**TO BE DONE**:
(A) In the PMQs sketch, what topic did Mrs Badenoch try to ask Sir Keir about?
(B) Please carry on the PMQs sketch past its final sentence.

In the last 48 hours the government of Sir Keir Starmer has ended a link between the House of Lords and the Anglo-Saxon Witan by booting out the hereditary peers and beginning the process of removing the right to trial by jury which goes back to Magna Carta. He probably, genuinely, believes this to have been a good couple of days in the office.

After this bout of constitutional vandalism, Sir Keir came to one thing he probably also wants to abolish but currently cannot: PMQs. Mrs Badenoch tried to ask him about fuel duty – Sir Keir, however, thought he had detected a change in Tory tone and policy on Iran and so decided to speak about that instead. The bottom line was that they were wrong and he – the great Nostradamus of foreign policy – was right. There he stood, the great moraliser, like an old pillowcase filled with mince, and shook his jowls in righteous indignation: ‘They won’t want to hear this,’ he said, in his fleshy caw.

All of this was a) a distraction tactic and b) part of his long running campaign to discredit the leader of the opposition as a potential prime minister rather than answer any of her, or anyone else’s, questions. He lectured Mrs Badenoch about ‘the important decisions a prime minister has to make’, as if he represents an example of noble leadership. Sir Keir presumably thinks that he will one day be whispered of in a hall of fame for his reforming government, as opposed to earning a place in the Chamber of Horrors.


He also sought to make political hay by claiming Mrs Badenoch had shown she was weak by U-turning too much. This is like being condemned for implementing insufficient child safety procedures by King Herod or being accused by Henry VIII of being insufficiently committed to a new relationship.

**SOURCE DATA**:

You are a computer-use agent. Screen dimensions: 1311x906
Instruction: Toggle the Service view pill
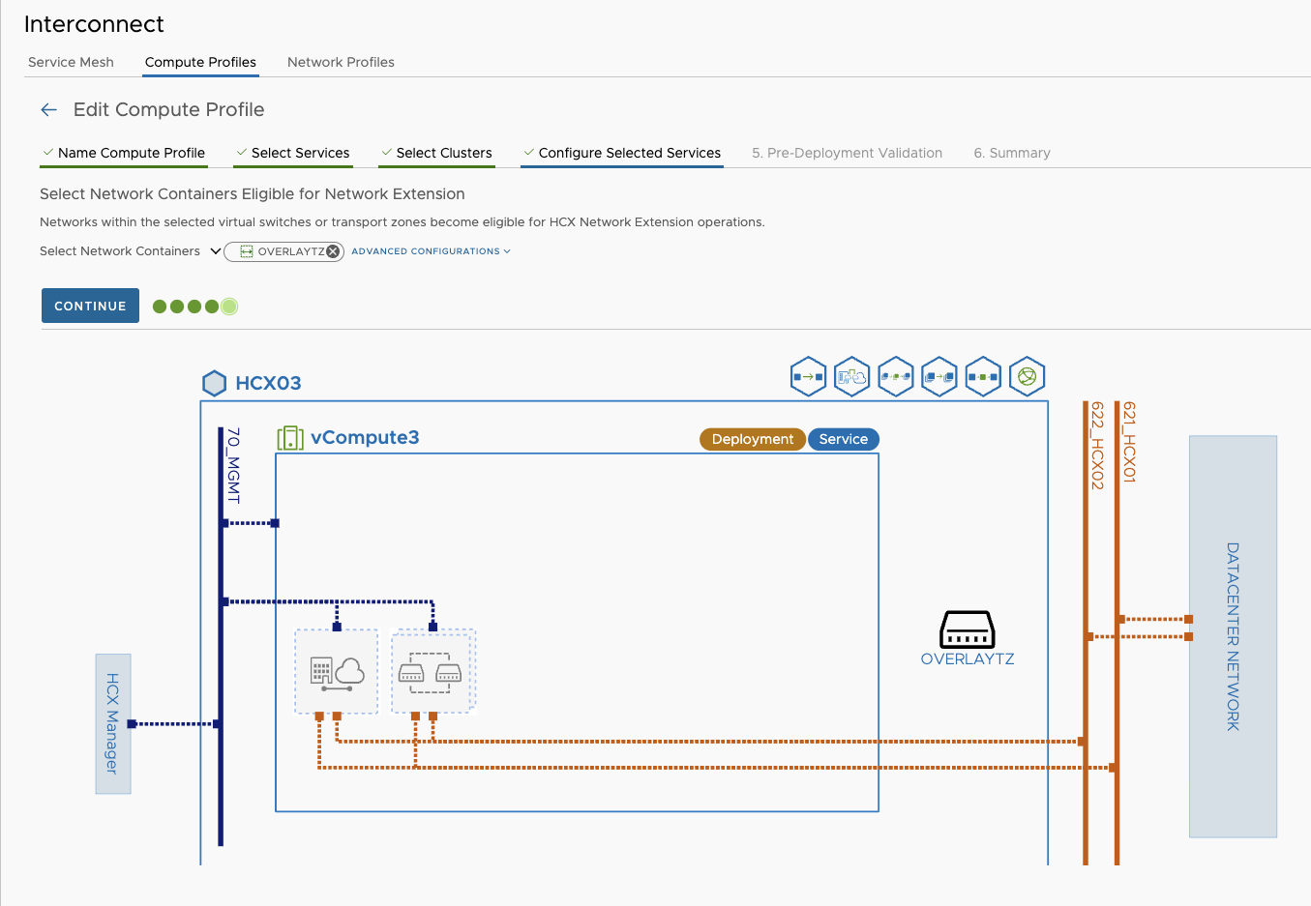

**ANSWERS TO THE EXERCISES**:
(A) Fuel duty.

(B)
I would say there is a naked shamelessness to Sir Keir in moments like this, but it invokes an image which might live – horribly – in our heads, free of rent. Buoyed by what he clearly thought of as a rare success at the dispatch, Sir Keir launched into a series of counterfactuals about what might happen were Mrs Badenoch in charge. This was so egregious that even Sir Lindsay Hoyle, the somnolent Cerberus of Parliamentary standards, had grown fed up. ‘This is Prime Minister’s Questions, not opposition questions,’ he sighed at Sir Keir and cut him off mid-righteous oink.

Mrs Badenoch asked again about petrol and finally we got something resembling an answer to a question. ‘There’s not going to be a rise in fuel duty,’ squealed the Prime Minister. If that isn’t a sign to get down to William Hill and put the house on an imminent U-turn, then I don’t know what is. It was short lived: he switched quickly into a rant about the RAF.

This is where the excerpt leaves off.